■ Richiesta 1: Converta in un elenco numerato le voci a partire dalla riga che contiene "Image resolution: width=608" fino alla riga che contiene "tap(156, 587)", entrambe incluse, omettendo le righe vuote.

■ Testo da leggere:
──────────
Con lui in panchina i biancorossi vennero promossi in Serie B giocando in modo spettacolare e ultra offensivo

Il libro è una canzone senza fine. Paolo Rossi, il meglio del pallone targato anni Ottanta, fu lanciato e formato da Fabbri, lo invitava a caccia o a cena una settimana sì e l'altra pure, come tanti altri suoi adepti del resto. Pane fatto in casa, salame, vino buono, i fagiani o la lepre del giorno. Anche questo era Gibì Fabbri. Un uomo che si era fatto tutto da solo, con l'aiuto di Irene, una moglie splendida.

Fabbri è di tutto e di più. Proprio come il piacere di scrivere questa recensione che è poi un tuffo nel passato. Ed è consolatorio, ancora oggi leggere in un volume le testimonianze di coloro che Gibì ha fatto grandi: Giancarlo Marocchi, Adelio Moro, Giorgio Carrera, ma anche Capello, Bagnoli, l’Ascoli e il vulcanico presidente Rozzi, il Bologna di Gino Corioni, il Piacenza e i tanti, tantissimi giocatori che da lui hanno appreso i fondamentali di un calcio nuovo. Puro, ma maledettamente straordinario.

C’è poi Piacenza, sì quel Piacenza tanto lontano ma sempre più nel mito. Già, perché proprio sulla scia di quell’amore calcistico per l’Olanda di Crujff da ragazzo ho rincorso, con una passione tutta mia, la piccola Olanda nata qui. Nel 1974, Gibì Fabbri ci ha regalato una stagione dorata seppure effimera per il calcio. Emergono da questo libro i ricordi virati a seppia di un periodo lontano per la mia generazione, che non ha dissipato i propri poeti, ma ha gioito per le imprese degli eroi vestiti di biancorosso. Dopo anni di calcio all'italiana, Gibì apre le porte al calcio totale. S’ispira all'Olanda dei miei sogni. Chi l'ha detto che il libero deve stare dietro e che i terzini non possono avanzare? E Gibì? Diventa amico di tutti noi. E' un santone, un guru, l'allenatore che fa divertire un'intera città.

Ricordo Bruno Zanolla. Giugno 1975. C'è Piacenza-Belluno, ultima partita di campionato. Gioca, realizza tre gol e si conferma capocannoniere. Il Piacenza ottiene la promozione in serie B. Zanolla va in rete 23 volte in 38 partite. Un record. Gli anni si sovrappongono e il passato riaffiora come un reperto di un'archeologia calcistica da conservare e non da bruciare in pochi istanti. I Settanta del nostro calcio appaiono lontani, forse troppo, ma alcuni protagonisti di allora sono oggi impressi nella mente di chi c'era. Bruno Zanolla, una sola stagione e tanto affetto da parte del pubblico piacentino. E’ genialità allo stato puro, ha senso del gol come pochi in serie C è in grado di fare la differenza. Friulano di Ruda in provincia di Udine, appartiene alla forte schiatta dei bisiaci, come i più illustri Fabio Capello e Bruno Pizzul. Nel 1974 approda al Piacenza. Il presidente Luigi Loschi vuole la B a tutti i costi, ingaggia Gibì Fabbri, che a sua volta vuole Zanolla. Una stagione indimenticabile e lui, il grande Bruno, ad incantare i tifosi con le sue giocate. E' un centravanti classico, maglia numero nove, ha piedi buoni e quando gli capita l'occasione non la sbaglia. Sul campo l'intesa con Gambin e Gottardo è perfetta. E fioccano i successi. E' una squadra, quella biancorossa, che appartiene alla gente. Alla domenica lo stadio è gremito. Per la prima volta, dopo anni di delusioni, sembra concreta la possibilità di costruire qualcosa di importante. Con Gibì è calcio champagne, all'olandese per intenderci. In Italia il calcio totale è ancora lontano. Piacenza da questo punto di vista è l'isola non trovata. Tutti in avanti e tutti indietro, quando è il caso. Un po' come nel basket. Quando si sparge la notizia che Bruno Zanolla a fine stagione potrebbe lasciare per andarsene altrove, a me viene il groppo alla gola.
──────────
■ Dati dell'esercizio:
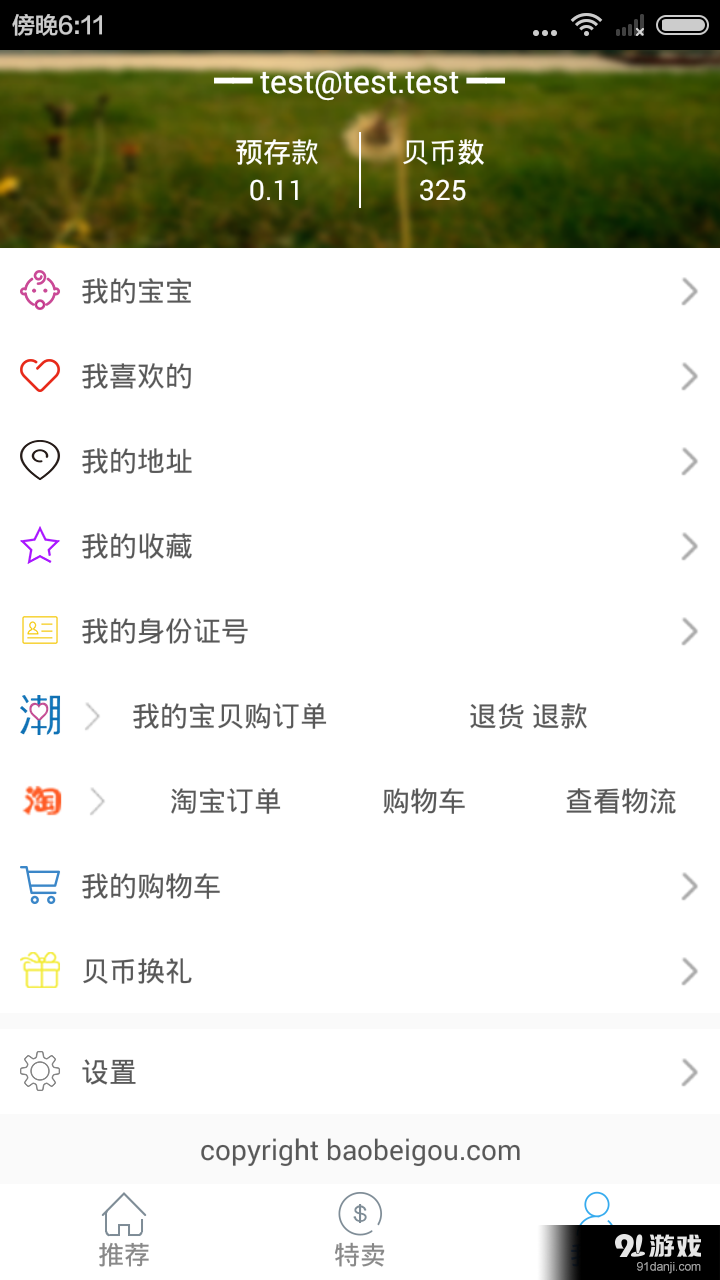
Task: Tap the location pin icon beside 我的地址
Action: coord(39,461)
──────────
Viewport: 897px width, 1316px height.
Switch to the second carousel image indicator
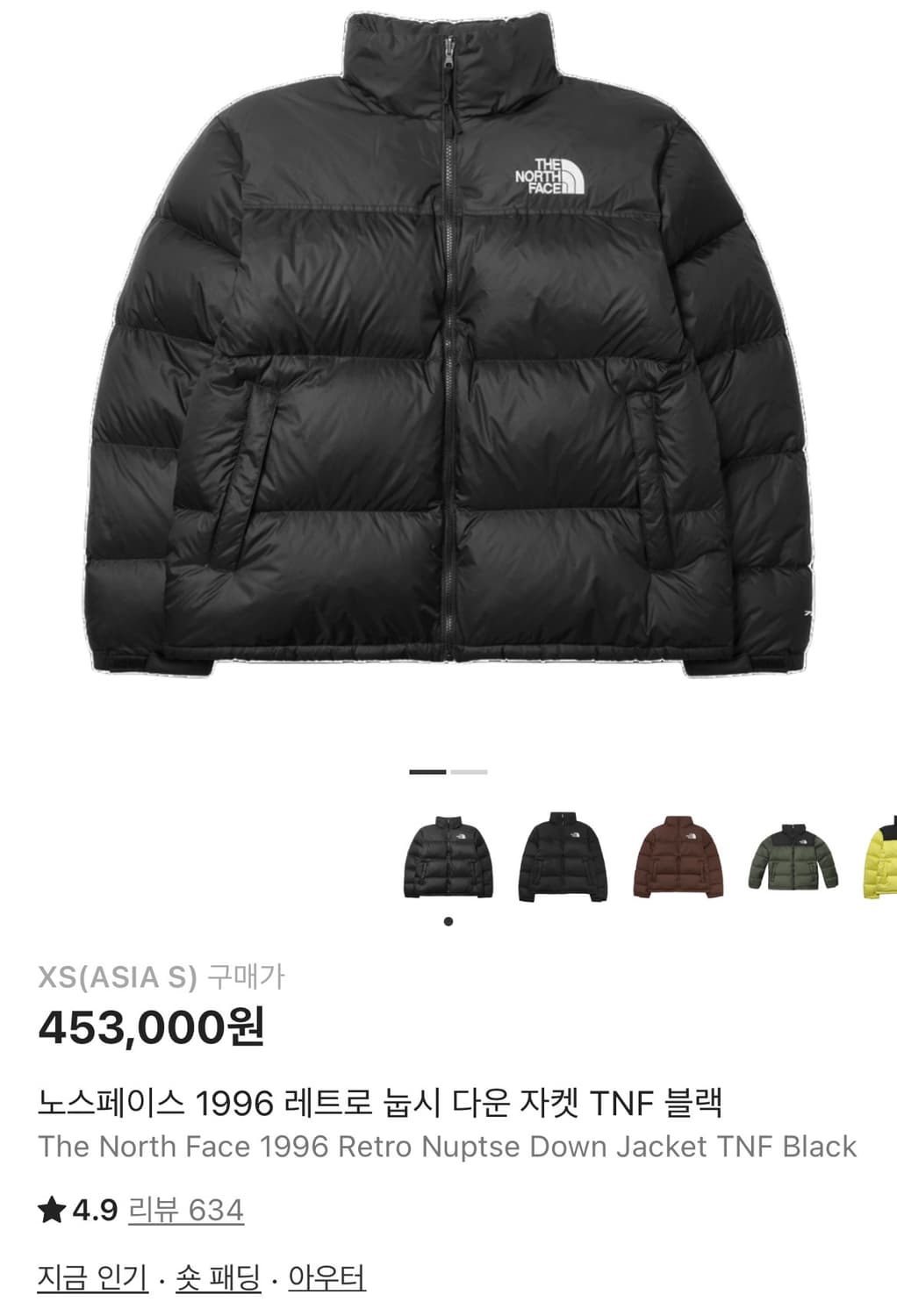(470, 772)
──────────
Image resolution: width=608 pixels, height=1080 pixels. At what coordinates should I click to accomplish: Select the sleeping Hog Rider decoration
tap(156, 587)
──────────
■ Richiesta 2: Prosegua il testo su Gibì Fabbri e il Piacenza degli anni Settanta dal punto in cui si ferma.

■ Risultato del compito 1:
1. Image resolution: width=608 pixels, height=1080 pixels. At what coordinates should I click to accomplish: Select the sleeping Hog Rider decoration
2. tap(156, 587)

■ Risultato del compito 2:
Accanto a Zanolla, Natalino Gottardo. Fa parte dell'attacco meraviglia della promozione in serie B nella stagione 1974-75. Da sinistra a destra li rivedo immutati nel tempo: Gabriele Valentini, Beppe Regali, Bruno Zanolla, Giorgio Gambin e Natalino Gottardo. Moschettieri che hanno abilità e mestiere. Scegliere è difficile. Ogni squadra oggi vorrebbe avere il potenziale espresso in quegli anni dai magnifici cinque dal cuore biancorosso. Di questi, uno solo ha messo casa qui: Natalino Gottardo. Lui è rimasto. Ha scelto Piacenza. Un'ala dai piedi buoni. Puntava gli avversari per poi saltarli regolarmente attraverso una finta o una torsione, un colpo di tacco o un allungo. Veloce, sornione, era in grado di cambiare passo all'intero reparto offensivo. Un giocatore che avrebbe meritato di più. Molto di più. Oggi per molto meno ci si ritrova in serie A. Quando venne a mancare qualche anno fa, pensai che Piacenza dovesse gli molto.

Ho riletto il libro in poche ore, divorando pagina su pagina, ritrovando personaggi e protagonisti di ieri. Tra i quali, ad esempio, Pippo Filippi, (lo ricordate?) un brevilineo dimenticato per anni nelle radure della serie C. Gibì lo vide e decise che sarebbe stato il motore del suo Vicenza. Ebbe ragione. Ma queste sono storie di ieri.